To compare the domains, the pattern domain and the target domain specified in the URL are each broken into their components. (Components are separated by the . (period) character.) Next each of the target components is compared with the corresponding pattern component: last with last, next-to-last with next-to-last, and so on. (This is called right-anchored matching.) If all of the pattern components find their match in the target, then the domains are considered a match. Case is irrelevant when comparing domain components.

A successfully matching pattern can be an anchored substring of a target, but not vice versa. Thus if a pattern doesn't specify a domain, it matches all domains. Furthermore, when comparing two components, the components must either match in their entirety or up to a wildcard * (star character) in the pattern. The wildcard feature implements only a "prefix" match capability ("abc*" vs. "abcdefg"), not suffix matching ("*efg" vs. "abcdefg") or infix matching ("abc*efg" vs. "abcdefg").
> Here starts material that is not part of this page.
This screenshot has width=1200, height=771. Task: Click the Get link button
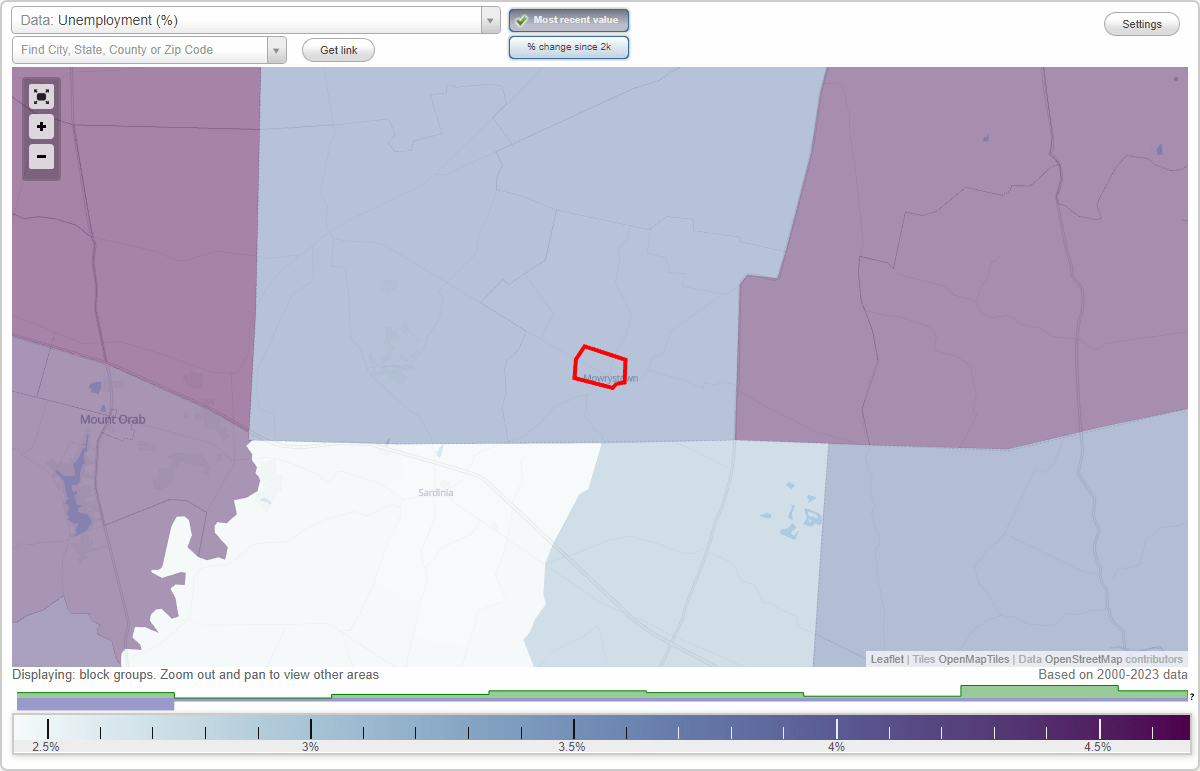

The feature is restricted to the domain component; it is unrelated to the optional regular expression feature in the path (described below).

If a numeric port is specified in the pattern domain, then the target port must match as well. The default port in a target is port 80.

If the domain and port match, then the target URL path is checked for a match against the path in the pattern. Paths are compared with a simple case-sensitive left-anchored substring comparison. Once again, the pattern can be an anchored substring of the target, but not vice versa. A path of / (slash) would match all paths. Wildcards are not considered in path comparisons.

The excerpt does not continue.